Records from a collection
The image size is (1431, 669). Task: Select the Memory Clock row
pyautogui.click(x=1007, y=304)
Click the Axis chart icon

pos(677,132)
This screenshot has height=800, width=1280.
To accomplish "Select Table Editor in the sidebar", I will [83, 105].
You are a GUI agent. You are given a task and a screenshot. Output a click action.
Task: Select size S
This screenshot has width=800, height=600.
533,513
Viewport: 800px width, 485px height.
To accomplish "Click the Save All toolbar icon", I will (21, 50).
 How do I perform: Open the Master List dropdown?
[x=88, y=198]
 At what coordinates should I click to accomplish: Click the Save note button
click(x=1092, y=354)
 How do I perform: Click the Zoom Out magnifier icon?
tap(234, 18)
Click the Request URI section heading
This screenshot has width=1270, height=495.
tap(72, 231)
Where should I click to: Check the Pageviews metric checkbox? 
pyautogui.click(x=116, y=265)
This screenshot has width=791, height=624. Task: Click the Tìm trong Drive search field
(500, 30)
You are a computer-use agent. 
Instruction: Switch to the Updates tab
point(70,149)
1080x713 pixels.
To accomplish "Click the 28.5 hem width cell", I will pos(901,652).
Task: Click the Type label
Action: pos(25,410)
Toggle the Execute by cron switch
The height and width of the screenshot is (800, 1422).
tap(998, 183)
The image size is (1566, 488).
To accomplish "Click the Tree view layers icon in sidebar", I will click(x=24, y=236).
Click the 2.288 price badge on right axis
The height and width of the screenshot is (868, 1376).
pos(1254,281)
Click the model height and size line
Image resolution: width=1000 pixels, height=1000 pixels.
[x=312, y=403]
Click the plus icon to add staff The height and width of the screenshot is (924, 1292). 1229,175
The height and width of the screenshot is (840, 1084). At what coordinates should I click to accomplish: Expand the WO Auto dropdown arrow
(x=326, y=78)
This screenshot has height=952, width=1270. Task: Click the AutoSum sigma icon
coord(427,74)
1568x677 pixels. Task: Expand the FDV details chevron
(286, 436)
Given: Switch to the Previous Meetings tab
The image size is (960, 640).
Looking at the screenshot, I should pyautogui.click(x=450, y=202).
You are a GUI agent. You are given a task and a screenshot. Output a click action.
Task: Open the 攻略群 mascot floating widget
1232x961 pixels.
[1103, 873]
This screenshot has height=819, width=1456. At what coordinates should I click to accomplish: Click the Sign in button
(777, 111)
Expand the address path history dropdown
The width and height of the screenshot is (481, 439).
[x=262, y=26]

__SHORT TASK__
Rewrite the entries from the line containing "This screenshot has height=800, width=1280." through the line containing "will [83, 105].", inclusive, replacing "sidebar" with "navigation panel" and leaving everything else untouched.

__WRITTEN SOLUTION__
This screenshot has height=800, width=1280.
To accomplish "Select Table Editor in the navigation panel", I will [83, 105].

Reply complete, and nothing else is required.